The role of reactive oxygen species (ROS) as mediators of chronic diseases is increasingly well established. Ceramides are known to induce mitochondrial ROS production, which likely explains some of the deleterious effects of ceramide accumulation. We propose that ceramide accrual in skeletal muscle induces mitochondrial fission, which is requisite for ceramide‐induced ROS generation. We found that exogenous ceramide treatment and endogenous ceramide biosynthesis both increased mitochondrial fission and increased expression of dynamin‐related protein 1 (Drp1), which is a prime mediator of mitochondrial fission. Moreover, ceramide accrual increased H2O2 production in muscle cells.
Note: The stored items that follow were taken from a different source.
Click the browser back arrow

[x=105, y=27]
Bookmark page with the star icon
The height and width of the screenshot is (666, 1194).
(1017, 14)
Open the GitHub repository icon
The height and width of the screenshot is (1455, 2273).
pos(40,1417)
Inhibition of serine palmitoyltransferase (SPT) via pharmacological (myriocin) and genetic (SPT2 siRNA) inhibition prevented increased ROS production in palmitate‐treated cells. Also, lack of Drp1 (siRNA) prevented mitochondrial fission with ceramide treatment and completely prevented ROS generation. Altogether, these findings suggest ceramide‐induced mitochondrial fission is an important mediator of the observed ROS generation in the presence of ceramide‐rich cells. Given the multiple chronic diseases that are affected by ceramide metabolism, such as insulin resistance, these findings may lead to improved and novel therapies. This work was supported by a BYU Undergraduate Research Award (BJT) and a BYU Mentoring Environment Grant (BTB).